BUSINESS PROBLEM: Health care expenditures constitute a significant portion of governmental budgets. In 2020, National health expenditure grew 9.7 percent to $4.1 trillion, reaching $12,530 per person, and accounted for 19.7 percent of Gross Domestic Product (GDP). However, health care fraud costs the nation $68 billion to $283 billion annually, contributing 3 to 10 percent of the nation's health care spending. Health care fraud involves peers of providers, physicians, beneficiaries acting together to make fraud claims. In particular, some medical providers commit fraud, including double billing, phantom billing, unbundling, upcoding etc. Hence, our goal is to build a prediction model to aid in medical fraud assessment.

RESEARCH QUESTION: Detect frauds by medical providers and classify common types of frauds. Predict the potentially fraudulent providers based on claim information they performed and prescription drugs they administered. Figure out predictors with highest importance in predicting fraudulent providers.

BUSINESS IMPACT:

[It is useful if you can provide an estimated impact of your target/moonshot analysis. If things go exactly as planned, how much does your company benefit? If things go much better than planned, how much does your company benefit?]
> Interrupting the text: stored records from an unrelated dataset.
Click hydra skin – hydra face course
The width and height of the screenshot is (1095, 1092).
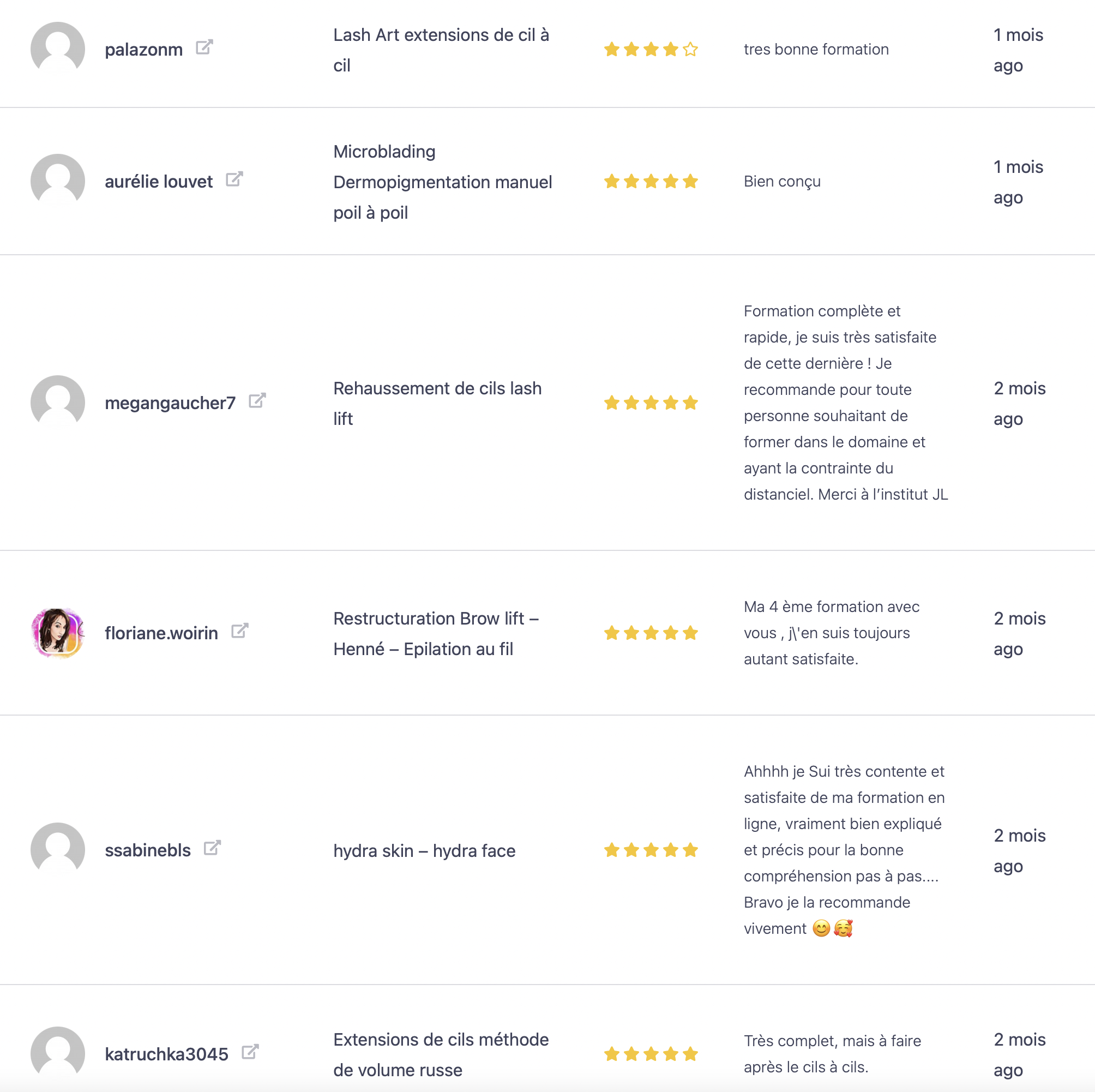click(424, 850)
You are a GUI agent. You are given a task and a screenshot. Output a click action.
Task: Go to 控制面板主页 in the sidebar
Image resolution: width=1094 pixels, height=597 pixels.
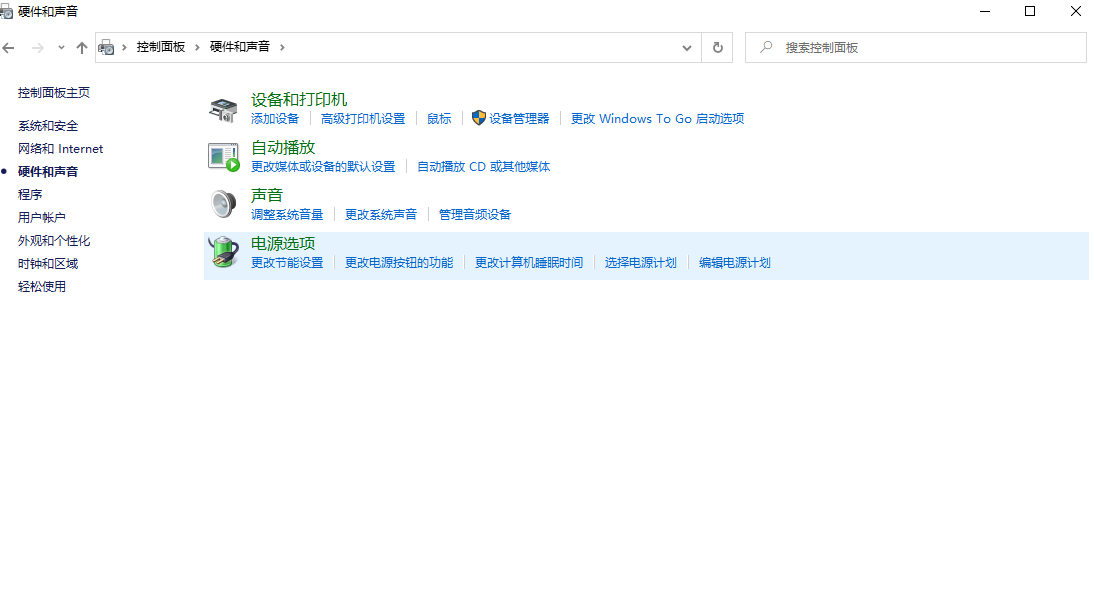pos(54,93)
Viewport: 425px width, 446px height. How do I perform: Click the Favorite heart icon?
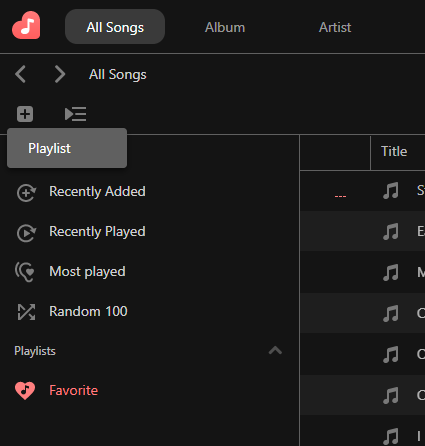click(25, 390)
The Medicare system is estimated to spend $2.5 trillion dollars in 2009. Fraud doesn’t lurk too far behind. The latest estimates from the Center for Medicaid and Medicare Services (CMS) indicate that the government’s exposure to fraud and abuse within this program is over $100 billion annually. Our team’s fraud analysts, using a variety of data resources to ferret out fraud, would benefit the security of Medicare and Medicaid systems by predicting which claims have a high probability of being fraudulent. This would benefit the taxpayers of this country and potentially help the government save 100 billion dollars of losses on fraud and abuse annually in the Medicaid and Medicare system. Since Medicare is funded through a payroll tax on both the employer and employee, as more funds are needed, taxes are raised. Thus, everyone employed could benefit from our analysis. If your organization has a company-rated healthcare plan, fraud affects your claims history which will directly affect your rating and corresponding premium amounts. For self-insured plans, fraudulent claims directly steal from you. Our analysis would prevent these fraudulent crimes from happening and save taxpayers hundreds of millions of dollars per year.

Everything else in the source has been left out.